Top 8 pastelerías por barrio
Trastevere: Biscottificio Innocenti (desde 1920), Roscioli Caffè. Centro: Regoli (Esquilino, rey del maritozzo), Boccione (Ghetto judío, tarta de ricotta). Prati/Vaticano: Pasticceria De Bellis. Monti: La Bottega del Caffè. Testaccio: Barberini, Andreotti (via Ostiense, cola fuera).
Qué pedir para desayunar
Cornetto vuoto/crema/cioccolato/marmellata (croissant: vacío/crema/chocolate/mermelada) — €1.20–1.80. Maritozzo con la panna (bollo dulce relleno de nata montada) — €3–5, el icono romano. Sfogliatella. Cannolo siciliano. Crostata. Con espresso (€1.20) o cappuccino (€1.50).

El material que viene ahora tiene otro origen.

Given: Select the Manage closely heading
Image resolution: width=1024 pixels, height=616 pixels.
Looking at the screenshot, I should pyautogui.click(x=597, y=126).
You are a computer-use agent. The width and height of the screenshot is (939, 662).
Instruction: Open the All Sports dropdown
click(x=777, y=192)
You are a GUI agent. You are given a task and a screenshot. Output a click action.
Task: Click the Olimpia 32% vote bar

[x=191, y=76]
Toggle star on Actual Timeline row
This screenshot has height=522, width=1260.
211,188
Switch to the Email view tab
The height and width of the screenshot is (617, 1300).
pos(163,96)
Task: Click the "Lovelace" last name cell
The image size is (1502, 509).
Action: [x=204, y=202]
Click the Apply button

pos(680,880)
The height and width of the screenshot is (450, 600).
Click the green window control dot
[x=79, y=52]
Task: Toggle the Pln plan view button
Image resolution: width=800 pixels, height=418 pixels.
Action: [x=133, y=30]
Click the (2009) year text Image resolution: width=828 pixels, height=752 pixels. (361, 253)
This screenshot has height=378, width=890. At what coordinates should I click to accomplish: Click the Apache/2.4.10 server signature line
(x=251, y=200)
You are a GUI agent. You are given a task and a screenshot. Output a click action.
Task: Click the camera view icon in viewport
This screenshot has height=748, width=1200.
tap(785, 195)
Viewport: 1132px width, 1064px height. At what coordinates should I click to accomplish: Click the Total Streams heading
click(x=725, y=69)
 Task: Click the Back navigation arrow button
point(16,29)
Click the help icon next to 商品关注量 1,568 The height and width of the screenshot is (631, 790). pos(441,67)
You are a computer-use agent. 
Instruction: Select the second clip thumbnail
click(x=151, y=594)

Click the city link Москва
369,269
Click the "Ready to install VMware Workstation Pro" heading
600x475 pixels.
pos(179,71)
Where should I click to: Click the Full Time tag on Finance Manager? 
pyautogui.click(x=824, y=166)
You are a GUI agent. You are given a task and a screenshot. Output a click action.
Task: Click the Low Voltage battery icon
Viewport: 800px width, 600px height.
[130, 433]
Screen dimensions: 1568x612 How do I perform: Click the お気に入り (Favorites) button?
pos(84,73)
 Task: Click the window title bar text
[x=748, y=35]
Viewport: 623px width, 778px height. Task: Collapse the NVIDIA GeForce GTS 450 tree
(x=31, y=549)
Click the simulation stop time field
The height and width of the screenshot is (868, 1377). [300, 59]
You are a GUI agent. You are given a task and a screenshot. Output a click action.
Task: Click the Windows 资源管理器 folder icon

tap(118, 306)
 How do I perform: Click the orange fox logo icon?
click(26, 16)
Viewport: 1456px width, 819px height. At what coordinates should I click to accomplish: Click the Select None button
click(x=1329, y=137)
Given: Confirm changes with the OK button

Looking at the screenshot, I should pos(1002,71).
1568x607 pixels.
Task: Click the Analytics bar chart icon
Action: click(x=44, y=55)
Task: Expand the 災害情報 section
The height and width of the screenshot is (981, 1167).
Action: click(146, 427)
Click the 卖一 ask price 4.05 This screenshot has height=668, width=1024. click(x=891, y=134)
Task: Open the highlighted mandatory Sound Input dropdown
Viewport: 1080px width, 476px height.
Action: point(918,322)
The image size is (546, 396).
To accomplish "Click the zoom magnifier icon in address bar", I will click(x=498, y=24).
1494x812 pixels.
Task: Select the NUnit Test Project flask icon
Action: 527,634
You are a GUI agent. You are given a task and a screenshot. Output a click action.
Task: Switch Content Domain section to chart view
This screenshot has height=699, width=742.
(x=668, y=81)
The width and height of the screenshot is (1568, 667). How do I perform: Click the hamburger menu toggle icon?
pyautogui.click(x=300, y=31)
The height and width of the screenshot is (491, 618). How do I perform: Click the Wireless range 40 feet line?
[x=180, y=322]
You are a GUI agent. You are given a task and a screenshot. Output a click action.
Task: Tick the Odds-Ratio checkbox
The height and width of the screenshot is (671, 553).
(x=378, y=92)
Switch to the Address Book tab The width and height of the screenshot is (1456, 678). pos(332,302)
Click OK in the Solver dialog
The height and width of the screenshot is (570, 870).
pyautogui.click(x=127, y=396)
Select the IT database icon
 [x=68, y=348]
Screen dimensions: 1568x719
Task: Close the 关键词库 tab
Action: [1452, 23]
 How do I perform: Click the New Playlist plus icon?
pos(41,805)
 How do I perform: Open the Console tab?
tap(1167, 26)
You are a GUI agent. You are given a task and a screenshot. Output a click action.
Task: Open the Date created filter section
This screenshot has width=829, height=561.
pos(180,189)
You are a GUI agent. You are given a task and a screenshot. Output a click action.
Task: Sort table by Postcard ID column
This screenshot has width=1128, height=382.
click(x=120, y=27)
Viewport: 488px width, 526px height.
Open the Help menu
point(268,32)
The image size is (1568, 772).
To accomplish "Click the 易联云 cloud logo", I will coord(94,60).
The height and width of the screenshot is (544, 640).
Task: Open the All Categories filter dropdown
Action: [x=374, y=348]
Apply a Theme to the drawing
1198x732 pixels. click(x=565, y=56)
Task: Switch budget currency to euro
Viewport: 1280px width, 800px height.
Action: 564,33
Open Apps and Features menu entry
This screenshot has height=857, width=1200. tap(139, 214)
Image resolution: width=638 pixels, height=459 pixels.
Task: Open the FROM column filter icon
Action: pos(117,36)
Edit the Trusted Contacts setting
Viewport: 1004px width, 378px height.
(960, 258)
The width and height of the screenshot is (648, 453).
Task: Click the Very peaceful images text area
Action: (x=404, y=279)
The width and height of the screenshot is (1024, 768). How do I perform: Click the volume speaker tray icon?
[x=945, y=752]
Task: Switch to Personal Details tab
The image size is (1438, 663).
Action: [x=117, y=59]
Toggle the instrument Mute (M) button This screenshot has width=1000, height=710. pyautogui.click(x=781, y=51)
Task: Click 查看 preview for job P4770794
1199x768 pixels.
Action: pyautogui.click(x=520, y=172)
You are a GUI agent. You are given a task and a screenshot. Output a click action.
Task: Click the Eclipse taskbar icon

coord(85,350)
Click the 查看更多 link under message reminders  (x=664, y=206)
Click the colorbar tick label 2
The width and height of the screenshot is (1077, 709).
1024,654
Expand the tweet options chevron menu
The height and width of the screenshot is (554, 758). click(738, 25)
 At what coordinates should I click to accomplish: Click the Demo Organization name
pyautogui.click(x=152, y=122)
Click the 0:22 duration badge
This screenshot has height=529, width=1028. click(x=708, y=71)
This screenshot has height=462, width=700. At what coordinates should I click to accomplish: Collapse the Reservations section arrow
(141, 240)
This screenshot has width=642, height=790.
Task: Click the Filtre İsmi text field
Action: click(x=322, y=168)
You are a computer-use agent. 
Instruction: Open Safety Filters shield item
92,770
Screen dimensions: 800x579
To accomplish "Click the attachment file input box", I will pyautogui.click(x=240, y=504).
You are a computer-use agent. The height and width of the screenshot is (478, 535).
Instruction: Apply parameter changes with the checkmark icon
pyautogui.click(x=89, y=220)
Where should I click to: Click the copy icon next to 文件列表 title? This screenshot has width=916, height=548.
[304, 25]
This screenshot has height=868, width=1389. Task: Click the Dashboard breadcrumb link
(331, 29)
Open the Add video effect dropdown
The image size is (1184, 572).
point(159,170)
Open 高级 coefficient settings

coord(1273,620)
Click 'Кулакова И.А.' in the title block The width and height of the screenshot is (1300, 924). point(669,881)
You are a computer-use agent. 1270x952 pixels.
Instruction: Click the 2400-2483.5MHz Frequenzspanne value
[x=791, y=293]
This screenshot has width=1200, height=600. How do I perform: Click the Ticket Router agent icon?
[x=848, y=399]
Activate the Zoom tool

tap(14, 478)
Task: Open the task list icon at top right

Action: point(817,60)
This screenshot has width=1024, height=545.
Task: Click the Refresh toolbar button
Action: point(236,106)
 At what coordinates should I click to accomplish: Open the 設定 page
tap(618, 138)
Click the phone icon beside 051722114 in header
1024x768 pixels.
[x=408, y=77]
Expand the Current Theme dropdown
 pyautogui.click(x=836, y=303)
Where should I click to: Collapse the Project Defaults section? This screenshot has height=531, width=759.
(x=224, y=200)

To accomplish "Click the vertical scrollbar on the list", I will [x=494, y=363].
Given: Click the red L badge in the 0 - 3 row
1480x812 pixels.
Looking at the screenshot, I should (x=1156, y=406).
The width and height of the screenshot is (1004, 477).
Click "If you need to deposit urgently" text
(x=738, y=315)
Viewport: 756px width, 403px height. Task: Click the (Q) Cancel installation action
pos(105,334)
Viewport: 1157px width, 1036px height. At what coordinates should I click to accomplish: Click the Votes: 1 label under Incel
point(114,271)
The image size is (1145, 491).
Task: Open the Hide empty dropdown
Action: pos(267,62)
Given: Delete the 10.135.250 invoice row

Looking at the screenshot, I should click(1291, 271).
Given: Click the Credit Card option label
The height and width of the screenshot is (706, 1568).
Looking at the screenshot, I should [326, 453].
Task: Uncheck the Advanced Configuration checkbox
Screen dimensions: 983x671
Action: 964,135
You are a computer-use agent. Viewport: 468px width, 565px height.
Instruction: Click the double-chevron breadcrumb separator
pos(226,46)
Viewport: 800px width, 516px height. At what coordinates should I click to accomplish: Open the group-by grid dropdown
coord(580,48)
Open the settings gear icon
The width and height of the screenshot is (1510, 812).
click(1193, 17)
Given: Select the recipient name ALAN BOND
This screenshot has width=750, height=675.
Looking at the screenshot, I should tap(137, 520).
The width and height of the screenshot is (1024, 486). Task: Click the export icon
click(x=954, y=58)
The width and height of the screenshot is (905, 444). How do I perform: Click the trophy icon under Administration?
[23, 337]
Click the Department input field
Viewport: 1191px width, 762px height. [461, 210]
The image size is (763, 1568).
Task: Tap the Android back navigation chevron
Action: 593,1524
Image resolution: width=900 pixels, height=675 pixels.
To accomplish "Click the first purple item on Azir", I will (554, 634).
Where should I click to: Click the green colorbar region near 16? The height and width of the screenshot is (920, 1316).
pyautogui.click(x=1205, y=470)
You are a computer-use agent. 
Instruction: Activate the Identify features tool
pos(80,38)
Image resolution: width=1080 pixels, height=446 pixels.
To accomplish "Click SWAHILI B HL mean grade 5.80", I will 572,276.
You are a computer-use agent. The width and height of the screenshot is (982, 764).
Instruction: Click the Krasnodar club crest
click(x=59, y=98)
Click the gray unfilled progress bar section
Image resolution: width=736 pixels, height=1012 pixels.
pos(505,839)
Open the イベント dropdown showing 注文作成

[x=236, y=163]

El maritozzo: el dulce símbolo de Roma
Un bollo dulce abierto y relleno de tanta nata que rebosa. €3–5. Los mejores: Regoli (Esquilino, el original), Roscioli Caffè (centro), De Bellis (Prati). NO es invento turístico — los romanos lo comen desde hace 500 años.
Etiqueta del desayuno
Los italianos desayunan dulce, nunca salado. Nada de bacon o huevos por la mañana — eso es el almuerzo. En la barra (€1.20) cuesta mucho menos que sentado (€3–6). El cappuccino es solo para el desayuno — nunca después de las 11, nunca después de las comidas. Pedirlo a las 16 te delata como turista.